What is required
Would you transcribe the data word for word?

Stored records:
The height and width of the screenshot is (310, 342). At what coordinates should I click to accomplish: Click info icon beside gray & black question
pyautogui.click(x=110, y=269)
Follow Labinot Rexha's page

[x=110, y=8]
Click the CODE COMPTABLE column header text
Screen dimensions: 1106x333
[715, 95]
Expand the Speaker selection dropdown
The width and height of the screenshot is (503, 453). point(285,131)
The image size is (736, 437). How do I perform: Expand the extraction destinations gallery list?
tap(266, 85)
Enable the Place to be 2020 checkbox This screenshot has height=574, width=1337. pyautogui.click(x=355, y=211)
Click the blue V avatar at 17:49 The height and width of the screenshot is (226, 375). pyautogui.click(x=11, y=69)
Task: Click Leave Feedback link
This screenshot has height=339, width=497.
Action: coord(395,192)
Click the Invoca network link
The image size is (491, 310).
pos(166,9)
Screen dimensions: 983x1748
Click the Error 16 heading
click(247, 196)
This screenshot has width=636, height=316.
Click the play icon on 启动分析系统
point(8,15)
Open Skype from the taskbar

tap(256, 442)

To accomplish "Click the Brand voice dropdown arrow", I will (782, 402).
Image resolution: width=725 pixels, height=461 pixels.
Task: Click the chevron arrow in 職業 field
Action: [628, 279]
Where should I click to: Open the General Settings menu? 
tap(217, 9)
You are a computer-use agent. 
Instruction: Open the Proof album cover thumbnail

Problem solution
The height and width of the screenshot is (310, 342). At what coordinates should I click to accomplish: Click info icon beside gray & black question
pyautogui.click(x=110, y=269)
Follow Labinot Rexha's page

[x=110, y=8]
Click the CODE COMPTABLE column header text
Screen dimensions: 1106x333
[715, 95]
Expand the Speaker selection dropdown
The width and height of the screenshot is (503, 453). point(285,131)
The image size is (736, 437). How do I perform: Expand the extraction destinations gallery list?
tap(266, 85)
Enable the Place to be 2020 checkbox This screenshot has height=574, width=1337. pyautogui.click(x=355, y=211)
Click the blue V avatar at 17:49 The height and width of the screenshot is (226, 375). pyautogui.click(x=11, y=69)
Task: Click Leave Feedback link
This screenshot has height=339, width=497.
Action: coord(395,192)
Click the Invoca network link
The image size is (491, 310).
pos(166,9)
Screen dimensions: 983x1748
Click the Error 16 heading
click(247, 196)
This screenshot has width=636, height=316.
Click the play icon on 启动分析系统
point(8,15)
Open Skype from the taskbar

tap(256, 442)

To accomplish "Click the Brand voice dropdown arrow", I will (782, 402).
Image resolution: width=725 pixels, height=461 pixels.
Task: Click the chevron arrow in 職業 field
Action: [628, 279]
Where should I click to: Open the General Settings menu? 
tap(217, 9)
You are a computer-use agent. 
Instruction: Open the Proof album cover thumbnail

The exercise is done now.